Aspectos a tener en cuenta

Tener problemas con su salud mental puede afectarlo de muchas maneras. Puede hacer que todo parezca más difícil, y es posible que tenga problemas para intentar obtener ayuda. También puede afectar su memoria y concentración. Eso puede hacer que sea más difícil hablar con su médico y recordar lo que dijo. Por eso es importante que escriba las cosas antes de ir a su cita. También puede ser una buena idea anotar lo que dice su médico durante la cita para no olvidarlo después. O lleve a un amigo o familiar a la cita con usted. Es posible que tenga que tomar medidas que normalmente no tomaría. Es posible que tenga que pedirles a otras personas que lo ayuden a obtener la ayuda que necesita. Eso está bien.
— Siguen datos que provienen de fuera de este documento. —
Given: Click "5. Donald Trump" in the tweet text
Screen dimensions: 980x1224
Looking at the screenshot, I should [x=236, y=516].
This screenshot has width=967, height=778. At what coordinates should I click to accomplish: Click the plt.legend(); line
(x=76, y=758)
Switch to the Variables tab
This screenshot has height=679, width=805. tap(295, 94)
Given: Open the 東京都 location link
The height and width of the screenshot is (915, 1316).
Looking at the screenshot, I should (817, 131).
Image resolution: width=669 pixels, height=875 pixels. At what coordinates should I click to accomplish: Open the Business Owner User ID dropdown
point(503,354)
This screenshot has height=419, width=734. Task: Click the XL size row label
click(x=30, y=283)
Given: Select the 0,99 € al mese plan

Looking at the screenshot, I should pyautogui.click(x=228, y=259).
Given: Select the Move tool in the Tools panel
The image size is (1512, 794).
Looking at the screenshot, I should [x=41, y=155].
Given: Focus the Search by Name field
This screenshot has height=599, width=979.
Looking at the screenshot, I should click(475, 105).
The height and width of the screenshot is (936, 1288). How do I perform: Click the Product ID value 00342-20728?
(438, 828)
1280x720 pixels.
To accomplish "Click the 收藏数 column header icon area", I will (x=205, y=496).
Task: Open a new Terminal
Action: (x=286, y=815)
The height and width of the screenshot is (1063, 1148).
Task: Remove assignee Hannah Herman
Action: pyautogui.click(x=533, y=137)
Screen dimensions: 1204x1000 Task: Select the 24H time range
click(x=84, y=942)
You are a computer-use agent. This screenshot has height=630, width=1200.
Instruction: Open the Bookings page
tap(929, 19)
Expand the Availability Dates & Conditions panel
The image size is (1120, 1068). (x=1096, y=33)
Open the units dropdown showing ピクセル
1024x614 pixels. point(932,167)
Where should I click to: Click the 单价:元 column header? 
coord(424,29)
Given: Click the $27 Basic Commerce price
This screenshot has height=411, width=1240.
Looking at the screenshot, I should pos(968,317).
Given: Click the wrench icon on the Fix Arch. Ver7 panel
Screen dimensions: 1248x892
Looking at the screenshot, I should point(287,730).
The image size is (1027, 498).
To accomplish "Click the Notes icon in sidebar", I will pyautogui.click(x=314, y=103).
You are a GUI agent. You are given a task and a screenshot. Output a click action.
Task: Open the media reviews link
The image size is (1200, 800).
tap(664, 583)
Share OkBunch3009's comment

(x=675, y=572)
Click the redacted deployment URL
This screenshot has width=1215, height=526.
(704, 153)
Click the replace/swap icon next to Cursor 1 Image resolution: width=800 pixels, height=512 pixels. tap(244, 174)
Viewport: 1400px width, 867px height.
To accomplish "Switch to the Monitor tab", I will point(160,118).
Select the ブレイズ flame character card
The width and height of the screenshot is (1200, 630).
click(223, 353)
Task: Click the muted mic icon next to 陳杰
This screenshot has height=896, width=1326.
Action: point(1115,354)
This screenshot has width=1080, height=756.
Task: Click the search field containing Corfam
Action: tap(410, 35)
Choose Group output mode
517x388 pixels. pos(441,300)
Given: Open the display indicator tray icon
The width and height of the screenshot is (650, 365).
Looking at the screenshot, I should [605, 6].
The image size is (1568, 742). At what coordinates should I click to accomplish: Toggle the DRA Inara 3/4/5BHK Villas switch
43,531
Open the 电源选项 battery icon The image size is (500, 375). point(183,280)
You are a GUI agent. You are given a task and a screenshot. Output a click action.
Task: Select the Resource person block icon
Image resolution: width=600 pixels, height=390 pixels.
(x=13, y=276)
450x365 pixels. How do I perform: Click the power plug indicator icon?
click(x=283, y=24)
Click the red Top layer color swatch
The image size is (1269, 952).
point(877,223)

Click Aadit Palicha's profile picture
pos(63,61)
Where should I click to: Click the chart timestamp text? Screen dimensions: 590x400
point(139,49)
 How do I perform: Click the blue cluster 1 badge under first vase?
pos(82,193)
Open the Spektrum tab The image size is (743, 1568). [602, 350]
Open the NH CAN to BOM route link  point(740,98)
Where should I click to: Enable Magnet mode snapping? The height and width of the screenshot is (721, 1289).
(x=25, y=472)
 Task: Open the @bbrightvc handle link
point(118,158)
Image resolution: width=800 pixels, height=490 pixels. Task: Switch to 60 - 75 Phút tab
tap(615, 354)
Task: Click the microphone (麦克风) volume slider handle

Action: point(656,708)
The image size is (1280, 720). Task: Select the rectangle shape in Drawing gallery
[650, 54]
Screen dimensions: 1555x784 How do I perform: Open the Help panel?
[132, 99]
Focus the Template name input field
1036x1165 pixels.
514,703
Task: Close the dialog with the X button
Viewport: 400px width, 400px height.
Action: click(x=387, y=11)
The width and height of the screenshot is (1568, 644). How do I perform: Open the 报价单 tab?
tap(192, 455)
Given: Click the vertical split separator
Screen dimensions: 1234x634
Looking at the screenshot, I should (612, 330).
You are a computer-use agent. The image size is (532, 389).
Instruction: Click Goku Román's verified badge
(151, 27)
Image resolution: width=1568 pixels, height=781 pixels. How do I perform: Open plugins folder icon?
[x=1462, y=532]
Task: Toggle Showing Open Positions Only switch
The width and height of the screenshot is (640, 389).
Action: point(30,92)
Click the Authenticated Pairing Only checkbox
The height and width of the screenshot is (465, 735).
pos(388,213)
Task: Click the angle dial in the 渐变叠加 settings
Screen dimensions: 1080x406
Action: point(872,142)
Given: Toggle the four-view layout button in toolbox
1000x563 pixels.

Lo más importante es que reciba ayuda.

 

Preguntas para hacerle a su médico

  • ¿Qué tipo de problema de salud mental podría tener?
  • ¿Por qué no puedo superar este problema por mi cuenta?
  • ¿Cómo se trata este tipo de problema?
  • ¿Ayudará la orientación o la psicoterapia?
  • ¿Hay medicamentos que podrían ayudar?
  • ¿Cuánto tiempo tomará el tratamiento?
  • ¿Qué puedo hacer en casa para ayudarme?
  • ¿Me puede dar otros folletos o material impreso sobre la afección que tengo?